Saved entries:
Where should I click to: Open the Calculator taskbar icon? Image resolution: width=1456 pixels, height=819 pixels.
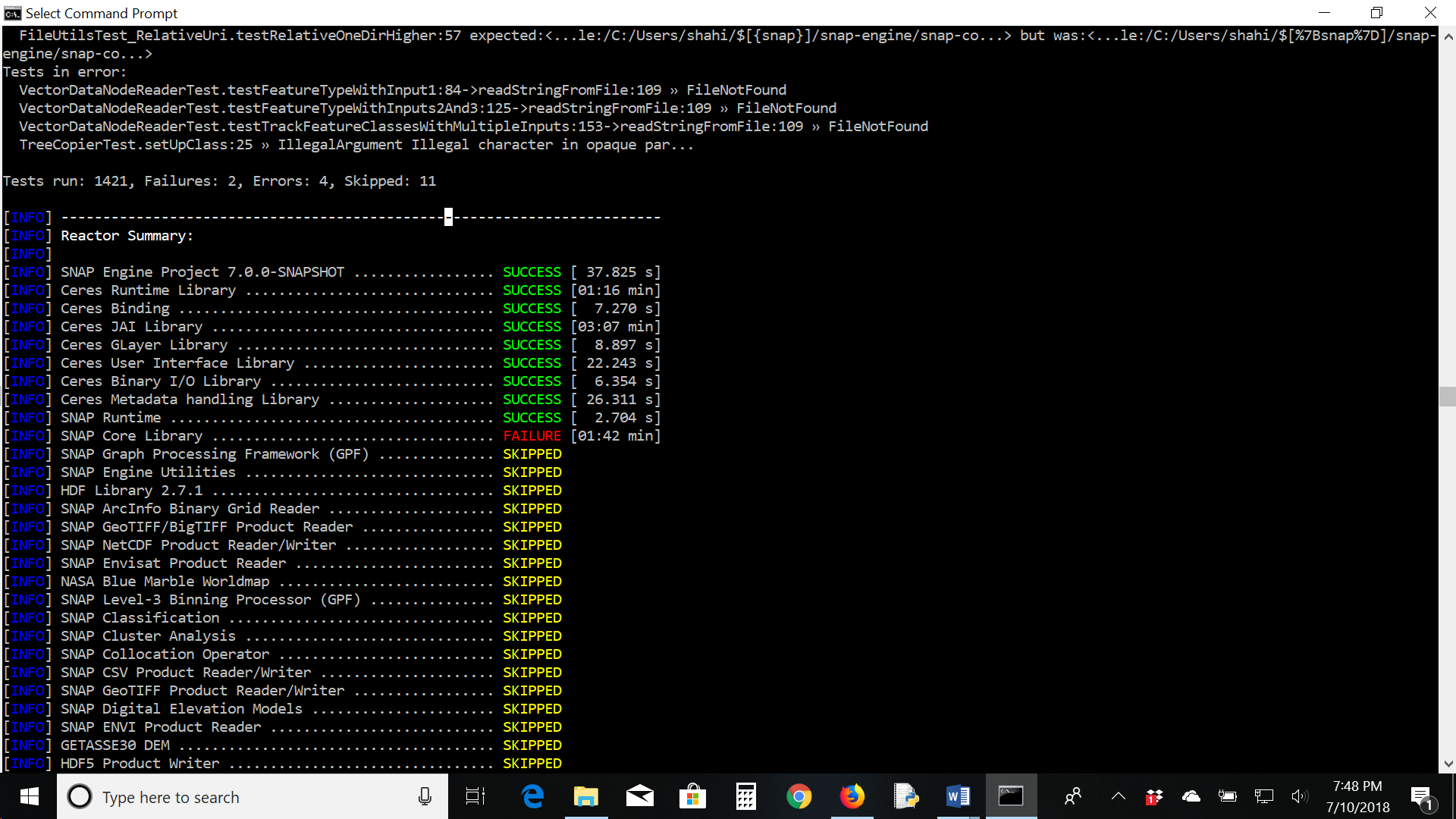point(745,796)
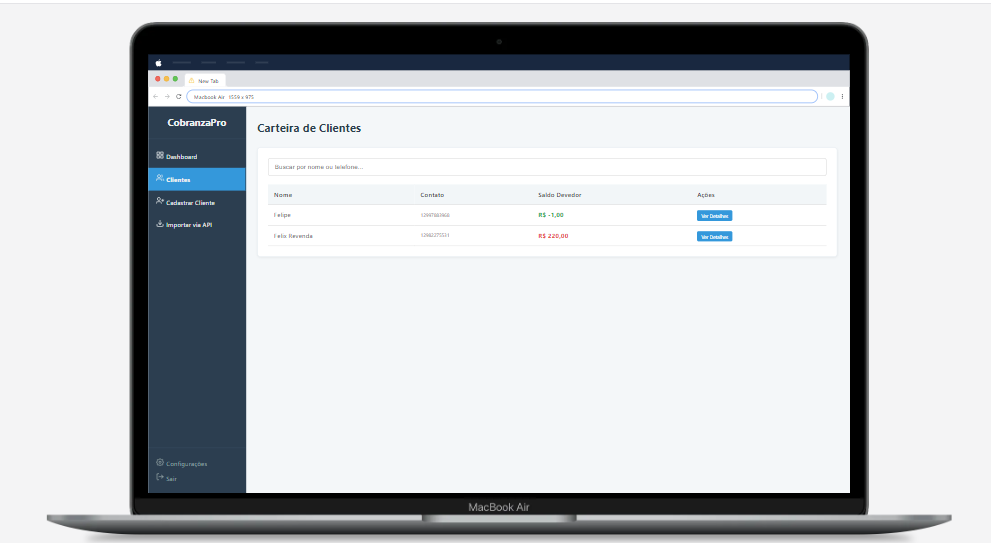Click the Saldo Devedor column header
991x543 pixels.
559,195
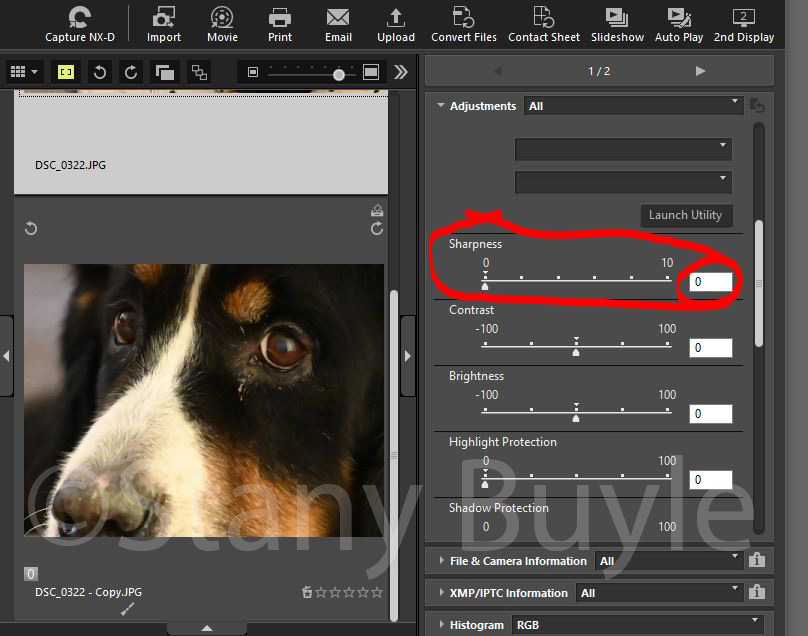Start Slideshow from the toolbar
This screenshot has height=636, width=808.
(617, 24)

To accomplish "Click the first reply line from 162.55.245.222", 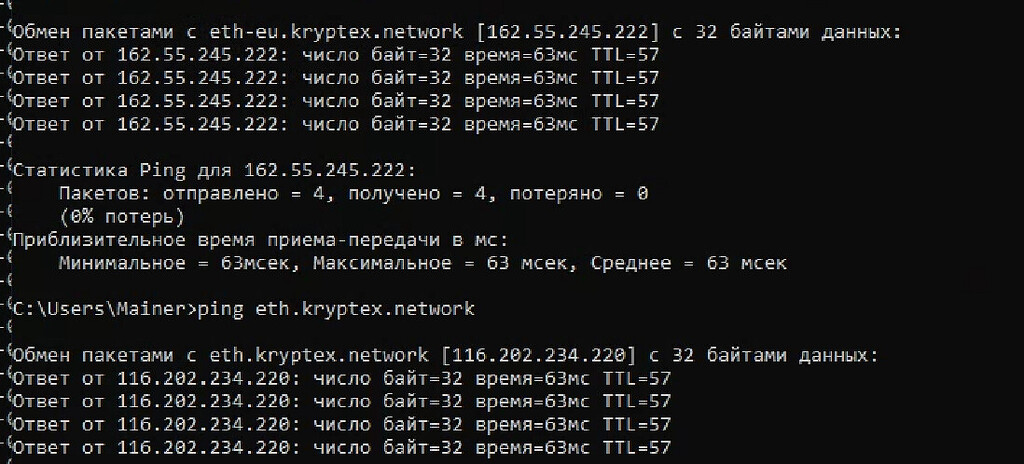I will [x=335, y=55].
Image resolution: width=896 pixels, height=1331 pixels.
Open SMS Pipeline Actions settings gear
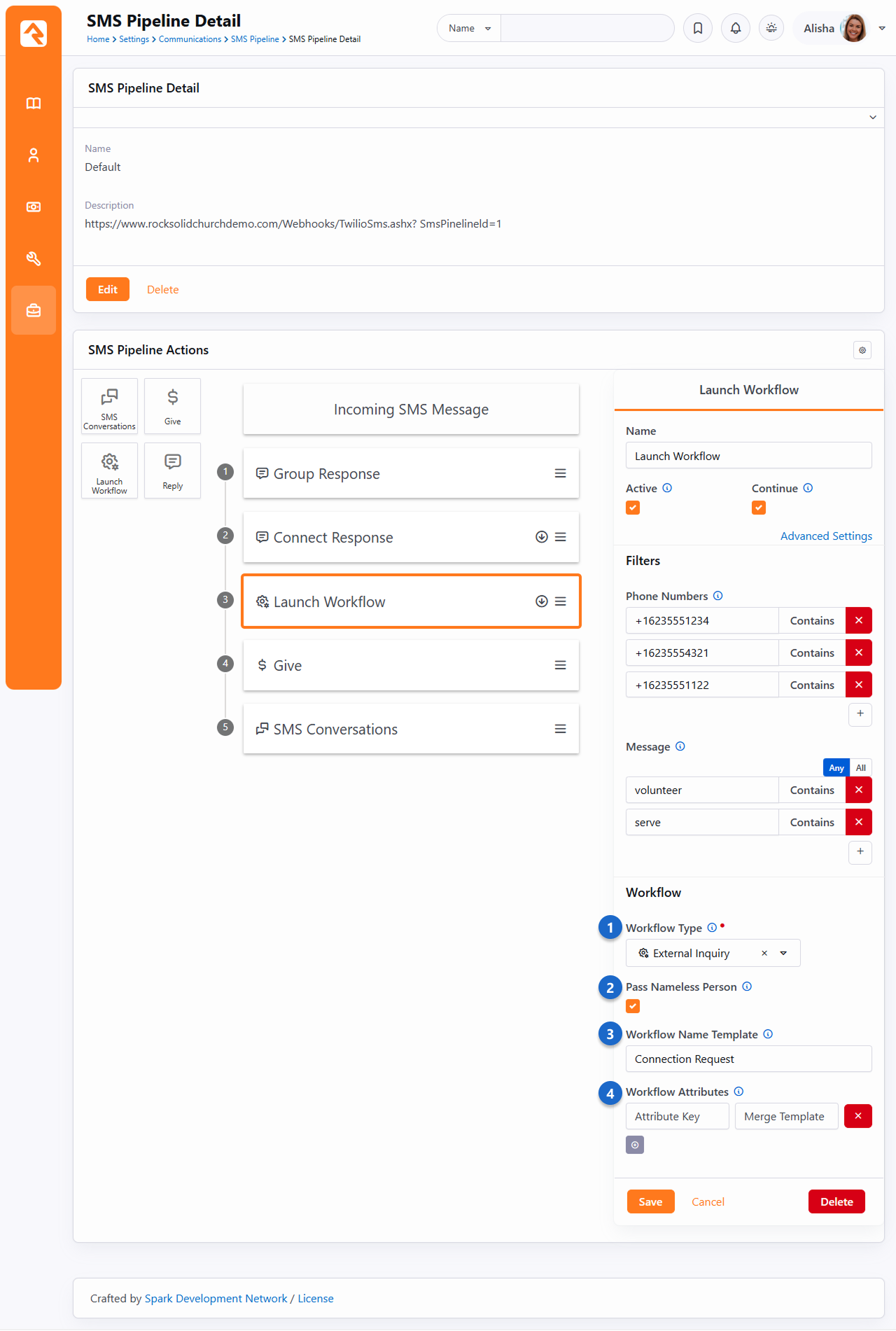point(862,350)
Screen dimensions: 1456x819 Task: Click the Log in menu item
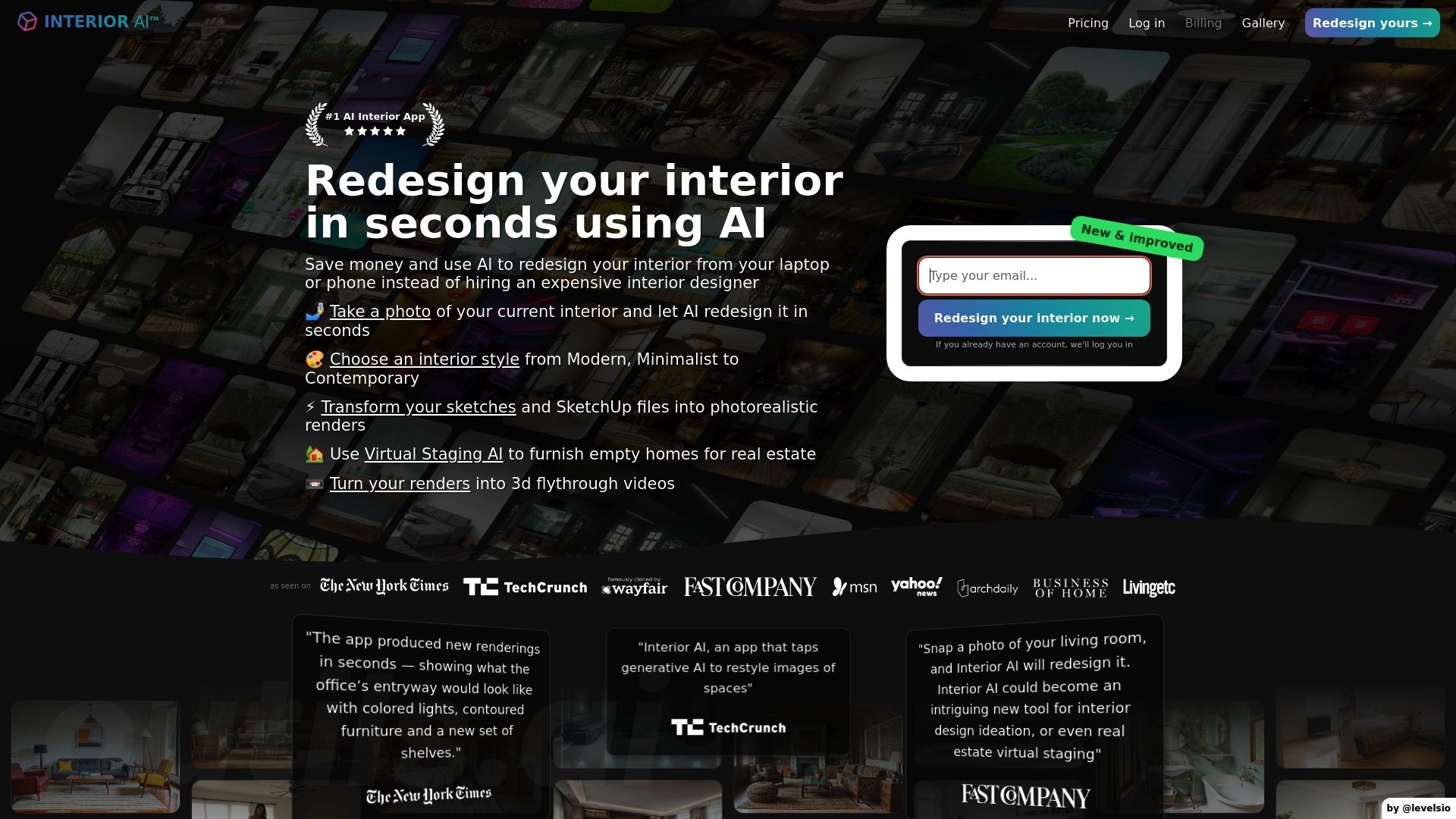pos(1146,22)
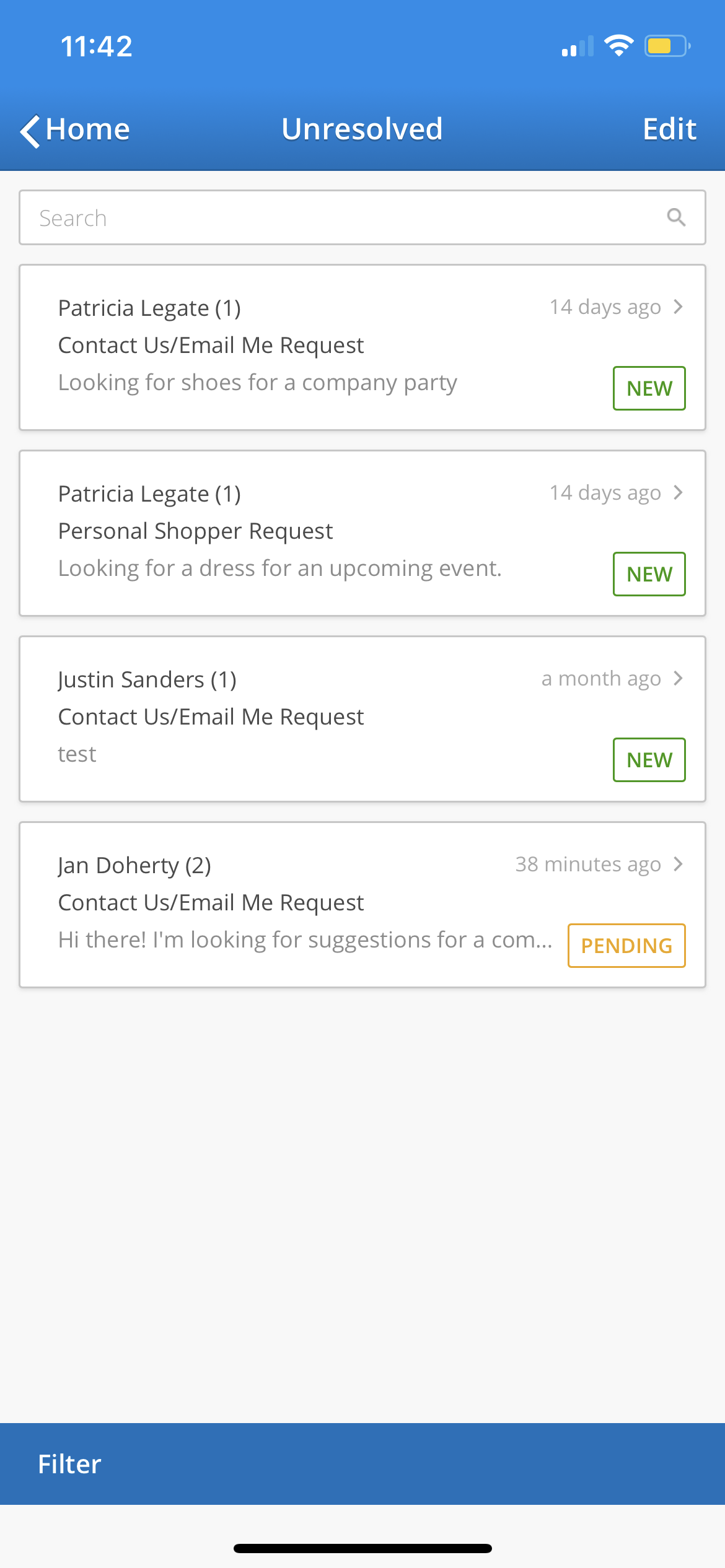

* Exercise details *
Pick out each line of the records above that contains the word "Image" and copy those lines.

* Response *
Where should I click to: Open the Calculator taskbar icon? Image resolution: width=1456 pixels, height=819 pixels.
Image resolution: width=896 pixels, height=1331 pixels.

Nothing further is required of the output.